The proposed device operates as follows. The heat flux supplied from the source to the evaporation zone 2 evaporates the liquid phase of the heat carrier in the internal cavity of the heat pipe 1. The resulting steam enters the cross section of the pipe 1 through the transport zone 3 to the condensation zone 4, where it condenses and transfers heat to the environment. The condensed coolant is returned back to the evaporation zone with the help of wetting forces. The inert gas occupying the tank 5 and a certain part of the zone 4 of condensation has a relatively sharp boundary with the working coolant vapor. Regulation is carried out by moving the interface and, accordingly, by changing the heat transfer surface. The inert gas is heated with the help of an additional heat pipe 6. The working coolant vapor heats the evaporation section 7 of the additional heat pipe 6 and evaporates the heat carrier of this pipe. The steam condenses in the condensation section 8, giving away the heat of condensation to the inert gas located in the condensation zone 4 and the tank 5. To increase the heat transfer intensity, the condensation section 8 is equipped with fins 10. With good thermal insulation 1I, the gas temperature in the tank 5 will be close to the saturation temperature a pair of additional heat pipe 6. When hydrogen is released in the heat pipe 1, it is added to the inert gas, and the working pressure in the pipe gradually rises.
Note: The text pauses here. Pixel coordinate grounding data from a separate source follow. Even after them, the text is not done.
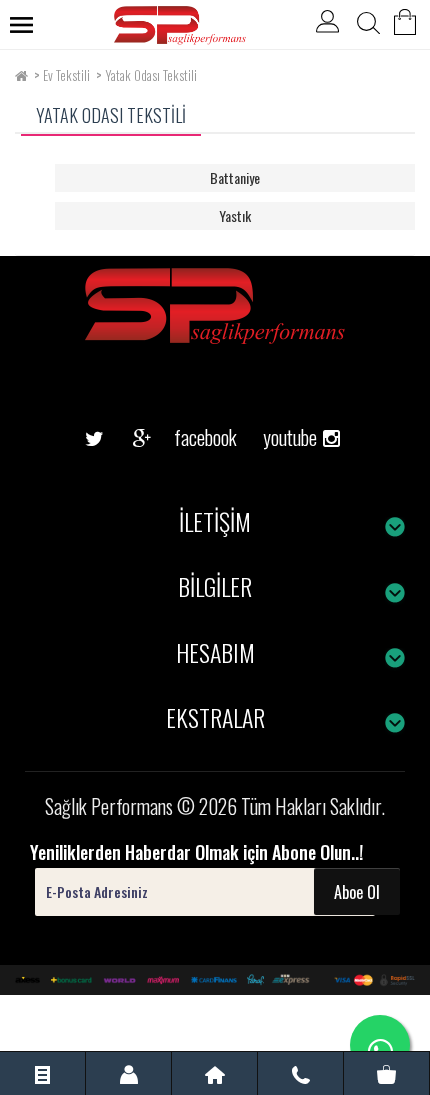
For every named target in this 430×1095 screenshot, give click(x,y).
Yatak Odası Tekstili (151, 75)
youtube (283, 406)
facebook (190, 437)
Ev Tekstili (66, 75)
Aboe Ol (357, 892)
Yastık (235, 215)
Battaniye (235, 177)
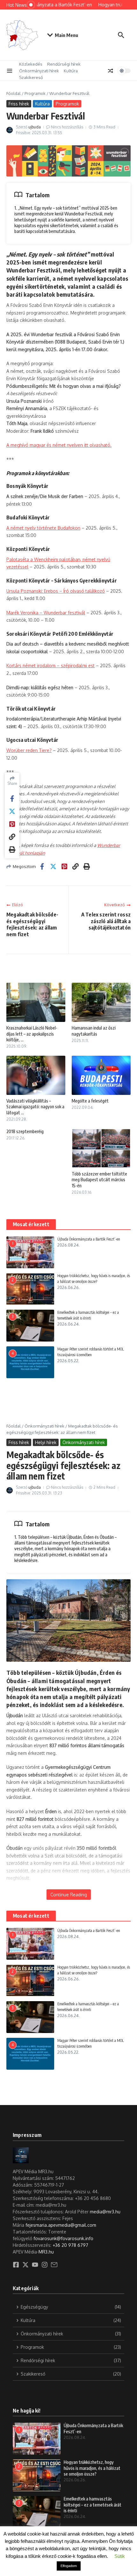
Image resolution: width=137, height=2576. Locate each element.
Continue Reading (68, 1894)
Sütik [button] (119, 2556)
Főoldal (13, 93)
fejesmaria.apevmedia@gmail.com (60, 2225)
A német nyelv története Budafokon (43, 528)
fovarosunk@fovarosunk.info (63, 2238)
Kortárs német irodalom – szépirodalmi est (50, 665)
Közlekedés (30, 64)
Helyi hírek (45, 1442)
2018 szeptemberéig (25, 1131)
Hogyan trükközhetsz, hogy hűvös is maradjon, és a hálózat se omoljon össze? (92, 2467)
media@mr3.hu (105, 2211)
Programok (35, 93)
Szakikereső (31, 77)
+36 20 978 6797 (70, 2245)
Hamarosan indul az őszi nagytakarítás (94, 1030)
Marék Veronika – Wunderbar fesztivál (45, 612)
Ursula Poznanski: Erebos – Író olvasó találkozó (55, 591)
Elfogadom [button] (69, 2566)
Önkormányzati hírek (39, 70)
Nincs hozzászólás (67, 127)
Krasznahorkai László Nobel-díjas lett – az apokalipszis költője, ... (31, 1033)
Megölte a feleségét (90, 1100)
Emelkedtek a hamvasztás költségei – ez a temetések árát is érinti (92, 2504)
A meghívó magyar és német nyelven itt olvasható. (59, 445)
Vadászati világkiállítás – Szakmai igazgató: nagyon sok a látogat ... (35, 1106)
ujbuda (34, 127)
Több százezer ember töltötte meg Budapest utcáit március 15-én (99, 1179)
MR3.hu (46, 2251)
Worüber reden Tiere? (29, 750)
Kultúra (71, 70)
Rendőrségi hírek (64, 64)
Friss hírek (19, 103)
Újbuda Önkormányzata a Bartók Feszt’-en (88, 1239)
The corrosion process and the release of hydrogen also occur in the additional heat pipe 6. The hydrogen released is pushed aside by the flow of the coolant vapor to the end of the volume of the condensation section 8, turning off

.

Claims (1)

/ while a certain part of the heat exchange surface of the condensation section 8. At the same time, the process of diffusion of accumulated hydrogen into the coolant vapor in the opposite direction. Diffusion of non-condensing hydrogen. To steam causes a decrease in the partial pressure of the latter, respectively, the saturation temperature of the water vapor of the additional heat pipe decreases. Simultaneously, the mechanism of the complete displacement of water vapor from the volume of the condensation section by hydrogen (like a gas-controlled pipe) also functions. Reducing the temperature difference of the coolant in the volume of section 8 and the inert gas in the tank 5 reduces the heat flow transmitted through the fins 10, and the temperature of the inert gas (respectively, pressure) drops. Thus, the pressure increase by the evolution of hydrogen in a gas-controlled heat pipe is compensated for by lowering it when cooling inert gas by gradually lowering the temperature of the heating surface of the condensation section 8. The geometry of the conical volume 9 can be chosen so that both factors affect the change in the working pressure in pipe 1 mutual compensating. The invention of the heat transfer device auth. St. N ° 547631, characterized in that, in order to increase operational reliability, the internal cavity of the condensation section of the additional heat pipe is made conical in shape with an extension towards the end of this section.